Within the records below, reproduce without change the lines from the line that has "Aviso legal (109, 2344)" through the line that has "Corporativo (36, 1647)", and only those.
[Start of section]
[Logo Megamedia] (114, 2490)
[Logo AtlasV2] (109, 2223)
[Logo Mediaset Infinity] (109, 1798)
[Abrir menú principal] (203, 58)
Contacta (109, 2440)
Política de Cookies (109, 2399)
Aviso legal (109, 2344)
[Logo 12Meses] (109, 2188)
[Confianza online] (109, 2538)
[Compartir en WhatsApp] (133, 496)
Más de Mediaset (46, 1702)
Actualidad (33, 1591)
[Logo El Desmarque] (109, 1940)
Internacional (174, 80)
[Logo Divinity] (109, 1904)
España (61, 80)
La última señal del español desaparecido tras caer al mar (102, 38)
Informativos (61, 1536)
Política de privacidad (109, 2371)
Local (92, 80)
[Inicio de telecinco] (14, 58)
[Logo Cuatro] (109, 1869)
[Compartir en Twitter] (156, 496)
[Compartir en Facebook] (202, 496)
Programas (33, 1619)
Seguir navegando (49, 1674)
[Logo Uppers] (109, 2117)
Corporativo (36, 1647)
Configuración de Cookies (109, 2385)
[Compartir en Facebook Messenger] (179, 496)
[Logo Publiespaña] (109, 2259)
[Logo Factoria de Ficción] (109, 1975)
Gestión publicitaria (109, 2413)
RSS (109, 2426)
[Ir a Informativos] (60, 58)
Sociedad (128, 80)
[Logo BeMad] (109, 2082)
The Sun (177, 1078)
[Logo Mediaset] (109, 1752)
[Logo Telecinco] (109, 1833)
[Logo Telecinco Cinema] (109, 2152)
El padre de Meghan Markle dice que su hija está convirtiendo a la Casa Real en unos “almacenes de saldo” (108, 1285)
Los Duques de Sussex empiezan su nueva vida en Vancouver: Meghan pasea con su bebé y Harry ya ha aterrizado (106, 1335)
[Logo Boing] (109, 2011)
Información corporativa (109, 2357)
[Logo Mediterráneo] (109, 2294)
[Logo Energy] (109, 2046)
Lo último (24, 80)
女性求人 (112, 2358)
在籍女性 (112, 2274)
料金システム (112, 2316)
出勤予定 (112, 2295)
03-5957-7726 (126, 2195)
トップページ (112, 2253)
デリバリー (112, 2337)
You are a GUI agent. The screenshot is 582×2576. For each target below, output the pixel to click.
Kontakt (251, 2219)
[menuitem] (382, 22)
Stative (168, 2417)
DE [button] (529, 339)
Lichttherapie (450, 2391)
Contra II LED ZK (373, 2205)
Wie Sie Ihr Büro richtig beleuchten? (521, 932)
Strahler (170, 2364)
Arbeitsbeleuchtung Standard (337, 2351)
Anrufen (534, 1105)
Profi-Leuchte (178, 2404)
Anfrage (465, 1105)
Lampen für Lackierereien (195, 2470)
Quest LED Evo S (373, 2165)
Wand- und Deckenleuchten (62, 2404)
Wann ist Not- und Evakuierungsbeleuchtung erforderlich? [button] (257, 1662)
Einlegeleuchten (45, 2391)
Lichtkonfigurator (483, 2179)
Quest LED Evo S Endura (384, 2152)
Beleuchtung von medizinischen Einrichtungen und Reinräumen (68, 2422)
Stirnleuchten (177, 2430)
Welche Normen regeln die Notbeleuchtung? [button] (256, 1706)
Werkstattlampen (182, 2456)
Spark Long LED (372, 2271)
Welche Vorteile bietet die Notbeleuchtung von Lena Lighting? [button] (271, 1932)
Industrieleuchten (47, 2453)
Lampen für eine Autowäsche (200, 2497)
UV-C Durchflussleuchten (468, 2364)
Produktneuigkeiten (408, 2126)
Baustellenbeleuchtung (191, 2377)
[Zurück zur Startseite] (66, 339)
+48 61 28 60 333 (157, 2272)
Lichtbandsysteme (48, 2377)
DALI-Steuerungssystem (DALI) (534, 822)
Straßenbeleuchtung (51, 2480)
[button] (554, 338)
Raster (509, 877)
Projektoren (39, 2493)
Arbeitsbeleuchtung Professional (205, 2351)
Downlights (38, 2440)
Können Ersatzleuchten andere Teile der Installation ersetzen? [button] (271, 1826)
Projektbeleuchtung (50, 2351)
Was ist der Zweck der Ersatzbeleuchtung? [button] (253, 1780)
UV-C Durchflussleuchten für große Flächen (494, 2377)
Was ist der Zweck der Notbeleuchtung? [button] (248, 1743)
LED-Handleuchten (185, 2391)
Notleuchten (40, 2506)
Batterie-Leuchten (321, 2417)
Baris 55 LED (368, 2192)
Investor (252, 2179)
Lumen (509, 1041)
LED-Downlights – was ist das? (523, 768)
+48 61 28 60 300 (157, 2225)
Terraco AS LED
[End of section]
### Reply
Aviso legal (109, 2344)
[Logo 12Meses] (109, 2188)
[Confianza online] (109, 2538)
[Compartir en WhatsApp] (133, 496)
Más de Mediaset (46, 1702)
Actualidad (33, 1591)
[Logo El Desmarque] (109, 1940)
Internacional (174, 80)
[Logo Divinity] (109, 1904)
España (61, 80)
La última señal del español desaparecido tras caer al mar (102, 38)
Informativos (61, 1536)
Política de privacidad (109, 2371)
Local (92, 80)
[Inicio de telecinco] (14, 58)
[Logo Cuatro] (109, 1869)
[Compartir en Twitter] (156, 496)
[Compartir en Facebook] (202, 496)
Programas (33, 1619)
Seguir navegando (49, 1674)
[Logo Uppers] (109, 2117)
Corporativo (36, 1647)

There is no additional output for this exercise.